[tcs-lc] Modularisation of standards

Richard Pyle deepreef at bishopmuseum.org
Tue Mar 8 03:10:17 PST 2005


Hi Donald,

> Assume a document in which two concepts refer to the same published name
> (using an abbreviated representation of TCS data):

[...]

> However will it ever matter to an application processing such a document
> that the two <Name> elements are the same?  Do we need a better way to
> indicate this than simply relying on the byte-identity of the XML content?
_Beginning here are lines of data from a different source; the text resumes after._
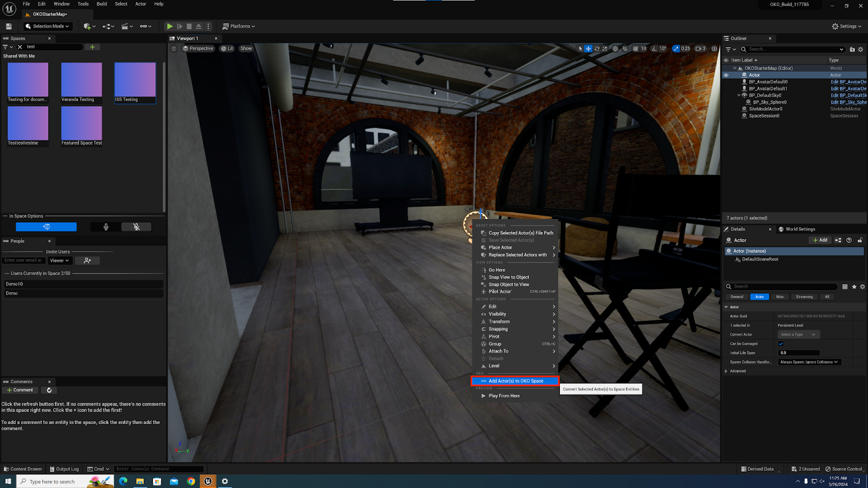Refresh comments with the refresh icon
The height and width of the screenshot is (488, 868).
click(x=49, y=390)
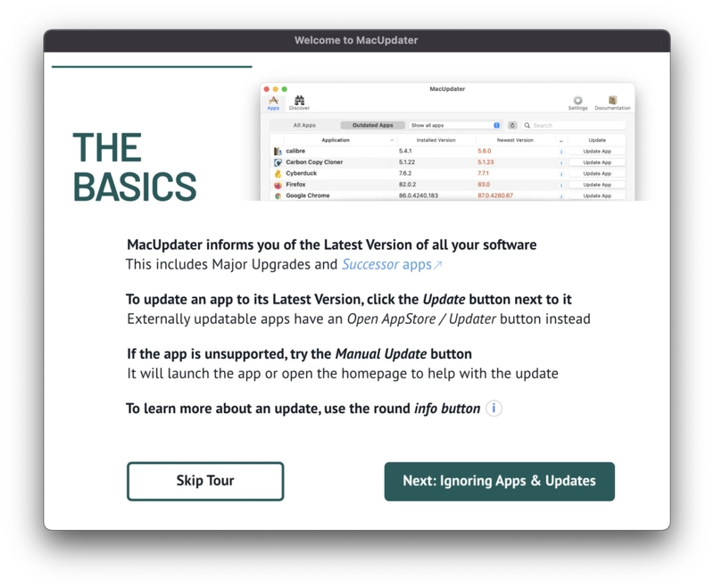Refresh the outdated apps list

click(512, 125)
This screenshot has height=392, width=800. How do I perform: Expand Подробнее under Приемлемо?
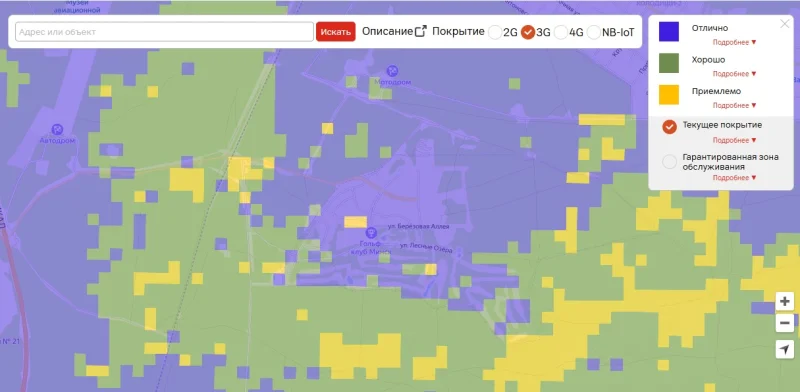(734, 106)
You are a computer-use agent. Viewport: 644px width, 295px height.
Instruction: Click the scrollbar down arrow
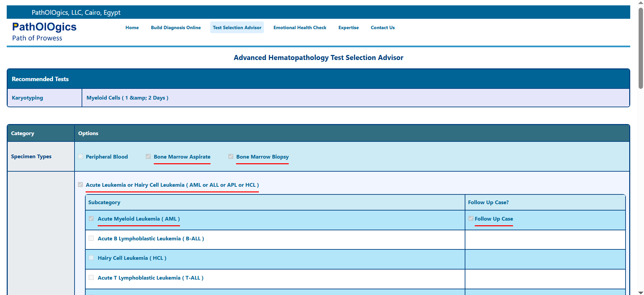[x=641, y=292]
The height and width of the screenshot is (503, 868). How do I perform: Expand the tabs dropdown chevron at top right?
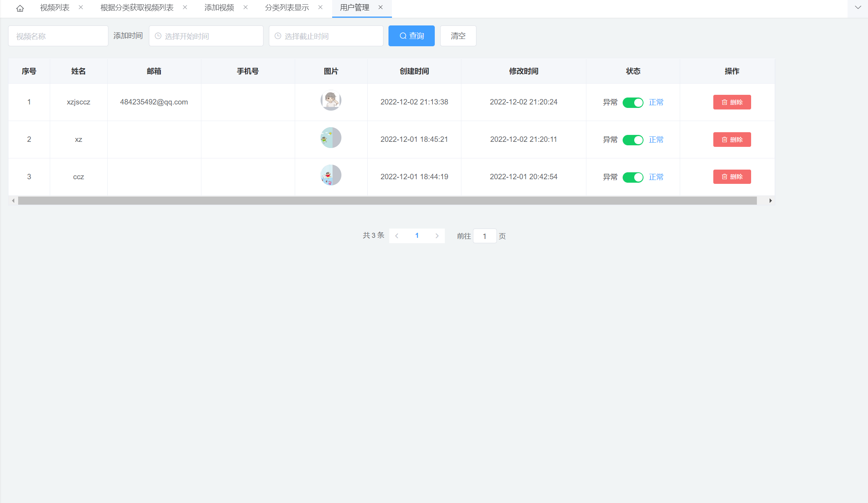(x=858, y=7)
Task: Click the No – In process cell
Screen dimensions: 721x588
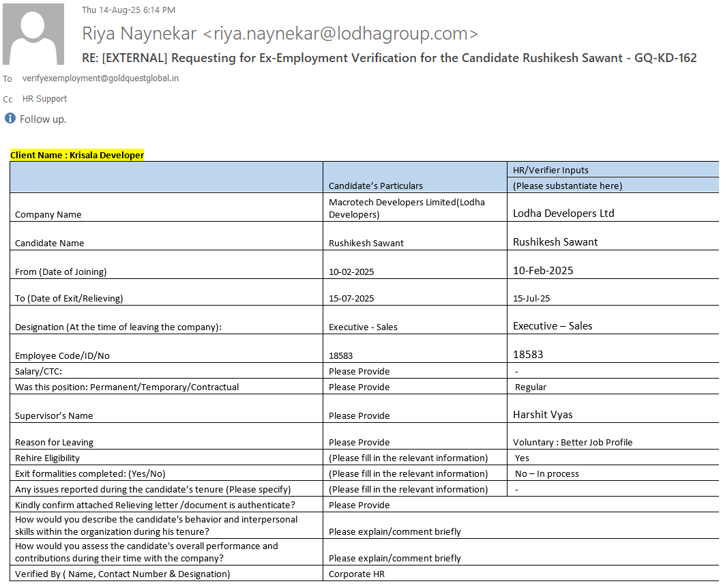Action: (547, 473)
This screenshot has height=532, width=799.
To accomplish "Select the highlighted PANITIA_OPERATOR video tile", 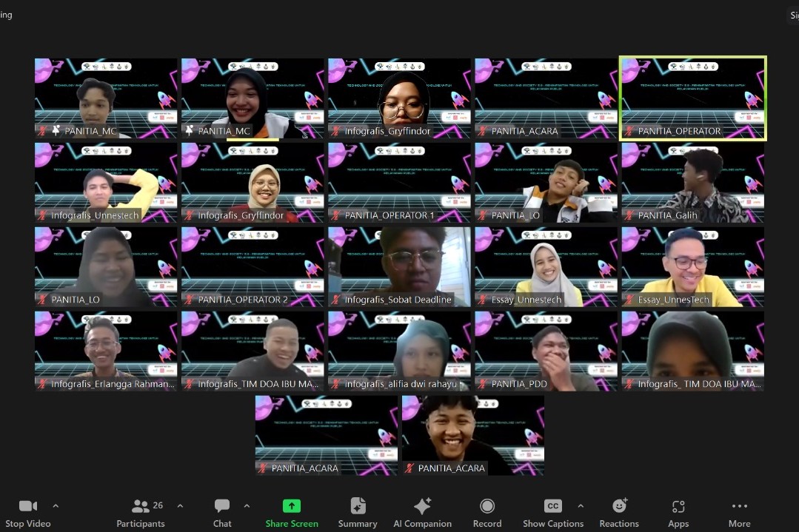I will [692, 98].
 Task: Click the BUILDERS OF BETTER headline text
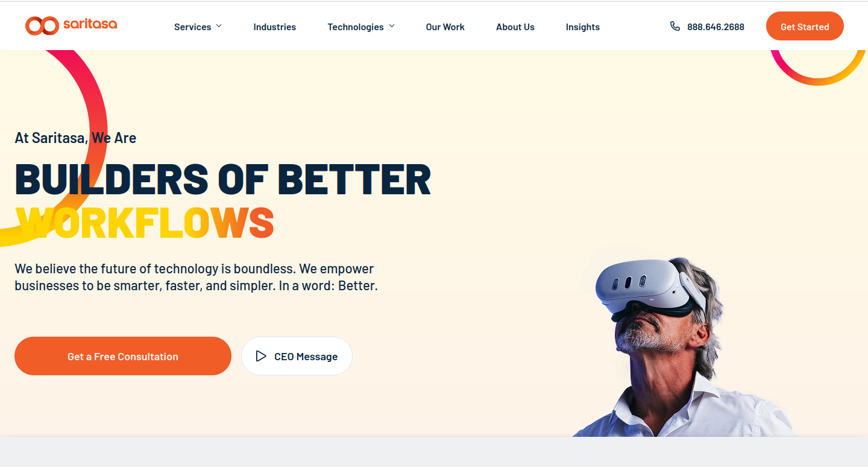click(223, 179)
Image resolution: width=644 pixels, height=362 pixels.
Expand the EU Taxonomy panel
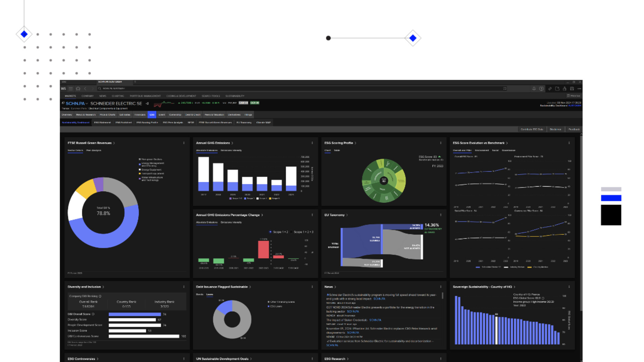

My answers: Yes, Yes, and Yes.

> An alternative representation (if this mattered) would be:
>
> <TaxonConcepts>
>   <TaxonConcept id="tc1">
>     <NameRef id="tn1">
>     <AccordingTo>Smith</AccordingTo>
>   </TaxonConcept>
>   <TaxonConcept id="tc2">
>     <NameRef id="tn1">
>     <AccordingTo>Jones</AccordingTo>
>   </TaxonConcept>
> </TaxonConcepts>
> <TaxonNames>
>   <TaxonName id="tn1">
>     <Label>Aus bus</Label>
>     <CanonicalAuthorship>Black, 1965</CanonicalAuthorship>
>   </TaxonName>
> </TaxonNames>

The version I've been mulling about in my mind would look something more
like this:

<TaxonConcepts>
  <TaxonConcept id="tc0" type="Nominal">
    <Label>Aus bus</Label>
    <CanonicalAuthorship>Black, 1965</CanonicalAuthorship>
    [...and all the other LC bits]
  </TaxonConcept>
  <TaxonConcept id="tc1" Type="Original">
    <NameRef id="tc0">
    <NameVerbatim>Aus bus Black, 1965</NameVerbatim>
    <AccordingTo>Black, 1965</AccordingTo>
  </TaxonConcept>
  <TaxonConcept id="tc2" Type="Revision">
    <NameRef id="tc0">
    <NameVerbatim>Aus bus Black</NameVerbatim>
    <AccordingTo>Smith, 1970</AccordingTo>
  </TaxonConcept>
  <TaxonConcept id="tc3" Type="Revision">
    <NameRef id="tc0">
    <NameVerbatim>Aus bea Blk., 1965</NameVerbatim>
    <AccordingTo>Jones, 1975</AccordingTo>
  </TaxonConcept>
</TaxonConcepts>

This approach would provide for modularization of full nomenclatural data
(i.e., restrict to TaxonConcept type="Nominal"), while simultaneously
forcing all name-only data sources to conform to a Nominal Concept (i.e., no
confusion about plugging into a name directly, vs. plugging into a concept).
It would also simultaneously disentangle "Name" relationships from "Concept"
relationships (the former would be available only in TaxonConcept instances
of Type "Nominal"). Note the "NameVerbatim" element to capture orthographic
variants that do not rise to the level of a "different name" (sensu both
Botany & Zoology). It's open to discussion whether this would include
nomenclatural authorship, but the point is it alleviates the need to create
a Nominal Concept for every single orthographic variant.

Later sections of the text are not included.